• _Stated problem_
Pull out each line of the data below that contains the word "coordinates".
------------------------
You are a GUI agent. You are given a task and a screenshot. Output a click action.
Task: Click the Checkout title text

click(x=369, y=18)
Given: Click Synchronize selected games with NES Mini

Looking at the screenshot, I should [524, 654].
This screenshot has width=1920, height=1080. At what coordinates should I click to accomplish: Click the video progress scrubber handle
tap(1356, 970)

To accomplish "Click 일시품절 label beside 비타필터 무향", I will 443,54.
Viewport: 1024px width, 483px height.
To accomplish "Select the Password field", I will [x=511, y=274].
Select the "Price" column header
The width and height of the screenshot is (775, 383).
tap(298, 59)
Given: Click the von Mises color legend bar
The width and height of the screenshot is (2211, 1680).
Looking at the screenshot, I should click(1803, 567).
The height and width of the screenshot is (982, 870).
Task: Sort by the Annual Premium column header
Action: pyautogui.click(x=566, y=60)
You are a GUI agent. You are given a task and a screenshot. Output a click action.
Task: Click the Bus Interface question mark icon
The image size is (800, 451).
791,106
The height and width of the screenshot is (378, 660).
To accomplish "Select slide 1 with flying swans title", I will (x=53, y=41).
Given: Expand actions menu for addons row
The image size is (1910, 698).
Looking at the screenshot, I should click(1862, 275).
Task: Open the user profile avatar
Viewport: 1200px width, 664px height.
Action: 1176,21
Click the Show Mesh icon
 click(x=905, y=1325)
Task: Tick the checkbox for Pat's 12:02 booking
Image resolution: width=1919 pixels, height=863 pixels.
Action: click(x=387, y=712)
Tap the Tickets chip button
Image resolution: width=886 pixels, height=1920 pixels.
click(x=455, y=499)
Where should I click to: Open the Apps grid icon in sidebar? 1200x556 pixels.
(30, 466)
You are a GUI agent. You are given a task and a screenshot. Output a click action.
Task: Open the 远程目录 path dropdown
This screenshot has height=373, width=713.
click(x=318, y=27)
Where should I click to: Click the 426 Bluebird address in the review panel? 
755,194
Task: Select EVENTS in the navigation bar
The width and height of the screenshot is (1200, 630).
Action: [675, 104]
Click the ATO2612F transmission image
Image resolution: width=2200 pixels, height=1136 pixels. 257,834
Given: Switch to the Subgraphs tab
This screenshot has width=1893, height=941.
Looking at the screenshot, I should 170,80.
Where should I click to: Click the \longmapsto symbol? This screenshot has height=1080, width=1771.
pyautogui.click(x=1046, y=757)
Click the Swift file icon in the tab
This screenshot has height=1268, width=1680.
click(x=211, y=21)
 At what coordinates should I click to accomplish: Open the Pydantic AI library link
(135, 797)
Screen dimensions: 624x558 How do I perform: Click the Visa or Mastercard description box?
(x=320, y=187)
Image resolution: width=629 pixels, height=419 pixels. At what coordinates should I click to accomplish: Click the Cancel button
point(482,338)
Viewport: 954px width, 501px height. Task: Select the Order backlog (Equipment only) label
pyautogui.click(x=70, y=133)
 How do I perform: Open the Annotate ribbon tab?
------------------------
• _Correct result_
This screenshot has width=1920, height=1080. At what coordinates should I click to accomplish: Click the video progress scrubber handle
 At what coordinates should I click to accomplish: Open the Pydantic AI library link
Image resolution: width=629 pixels, height=419 pixels. At what coordinates should I click to accomplish: Click the Cancel button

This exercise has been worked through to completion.